SpeakTrue

Web app: Vultr VPS, optional home server, CI/CD, and failover

Last updated: 2026-04-23

This document describes how to run web/python-web-app (Flask + Gunicorn) on a VPS, optionally mirror it on a home server, deploy both from one pipeline, and route traffic with automatic failover. Marketing on Cloudflare Pages and Supabase (DB, auth, Edge Functions) are unchanged: only the origin for the Flask app is covered here.

Repo artifacts:

web/python-web-app/deploy/vultr/gunicorn.service.example — systemd unit
web/python-web-app/deploy/vultr/nginx-site.conf.example — Nginx reverse proxy

Health check path for monitors / load balancers: GET /health (see web/python-web-app/src/routes/health.py).

1. Architecture options

1.1 Single origin (simplest)

Cloudflare (DNS + optional proxy)
    └── app.example.com → A record → Vultr (Nginx:443 → Gunicorn:127.0.0.1:8000)
            └── Supabase (hosted): DB, auth, storage, Edge Functions

Use SSL/TLS → Full (strict) when Nginx has a valid Let’s Encrypt certificate.
Do not expose Gunicorn to the public internet; only Nginx on 80/443.

1.2 Two origins + automatic failover (Vultr + home)

Users → one hostname (e.g. app.example.com)
     → Cloudflare Load Balancing (health monitors on /health)
         ├── Pool member 1: Vultr (origin)
         └── Pool member 2: Home (origin, or Cloudflare Tunnel endpoint)
     └── Unhealthy members removed; traffic uses healthy origin

Not “two A records in DNS” as the failover mechanism: clients cache answers; behavior is slow and inconsistent.
Use a load balancer with health checks (Cloudflare Load Balancing, or another product with the same idea).
“Seamless” = new requests go to the surviving origin quickly. In-flight requests to a dead server still fail; that is expected.

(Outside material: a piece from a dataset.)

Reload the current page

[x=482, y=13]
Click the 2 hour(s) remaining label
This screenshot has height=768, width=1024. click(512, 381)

1.3 Marketing + API-style split (matches older plan)

Apex or www → Cloudflare Pages (marketing).
app or api subdomain → Vultr (or Load Balancer in front of Vultr + home).

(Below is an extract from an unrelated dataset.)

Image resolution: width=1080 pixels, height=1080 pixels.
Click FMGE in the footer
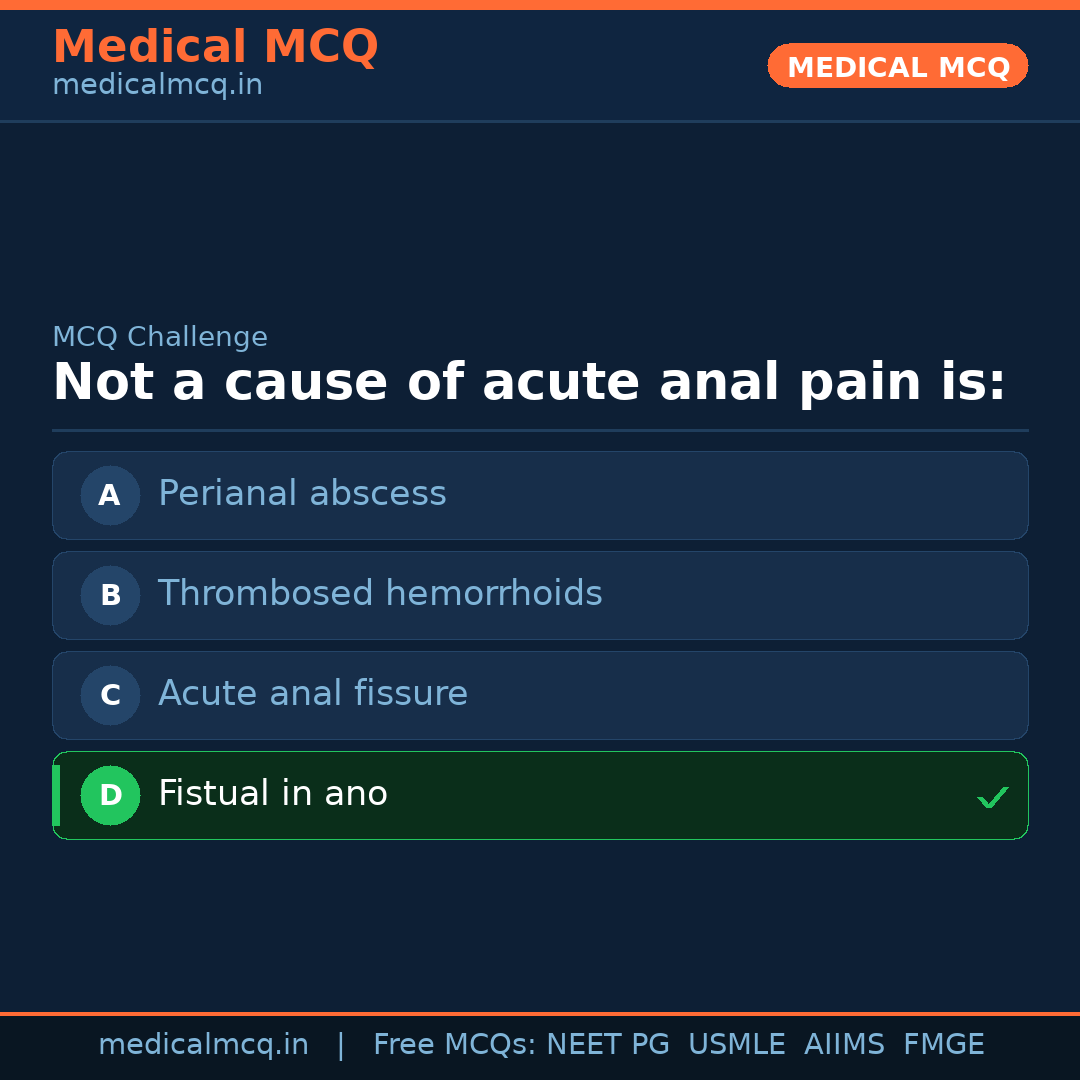(943, 1045)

2. Instance sizing (Vultr / similar)

1 vCPU, 2 GB RAM, ~55 GB disk, ~$10/mo + ~$2 backup is a reasonable starting size for Nginx + a few Gunicorn workers and low–moderate traffic, if heavy work stays on Supabase/Edge and you are not running many parallel FFmpeg jobs on the box.
FFmpeg can spike CPU/RAM; if you see OOM or long queues, move to 2 vCPU and/or 4 GB RAM.
Disk is enough for OS, venv, code, and logs; large blobs should stay in GCS / Supabase Storage as in your stack.
Backups (provider snapshots) help recover a broken Nginx, systemd, or bad deploy; they do not replace your Supabase backup story for data.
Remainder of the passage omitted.